- WORK TO BE COMPLETED
After locating the line that contains "Where should I", transcribe exactly that line and each one after it until the data ends, skipping pictures.

= = =

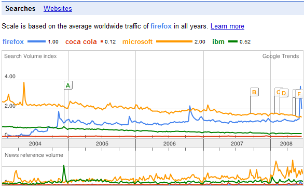Click the microsoft legend label
This screenshot has width=304, height=190.
pos(137,41)
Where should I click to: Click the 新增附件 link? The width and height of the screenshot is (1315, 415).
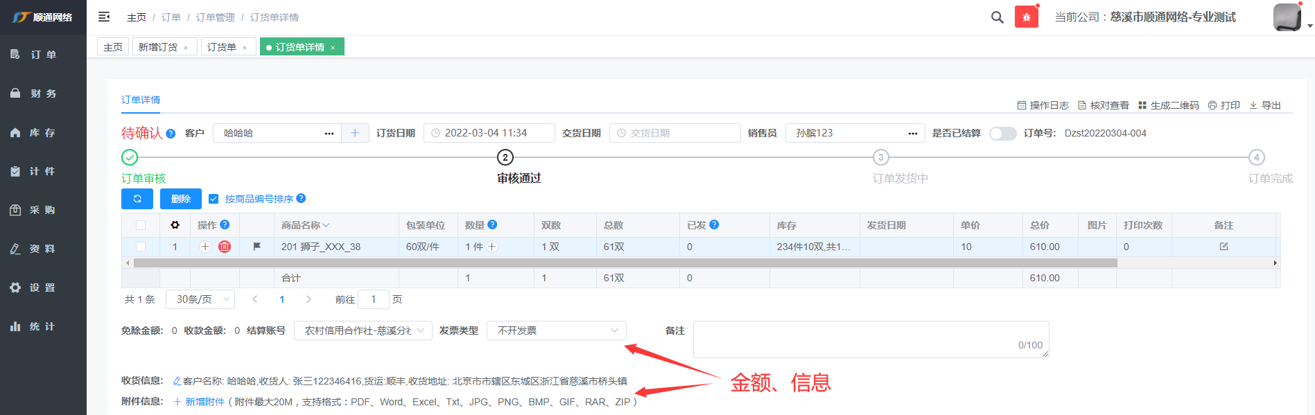coord(204,402)
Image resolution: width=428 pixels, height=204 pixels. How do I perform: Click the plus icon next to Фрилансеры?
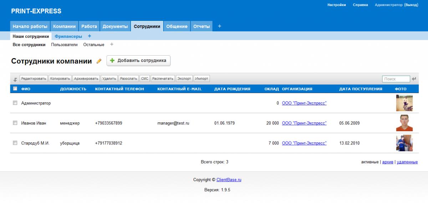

= = =

- SOLUTION FOR THIS TASK
Where should I click to: Click the 新增附件 link? The width and height of the screenshot is (1315, 415).
coord(204,402)
Image resolution: width=428 pixels, height=204 pixels. How do I perform: Click the plus icon next to Фрилансеры?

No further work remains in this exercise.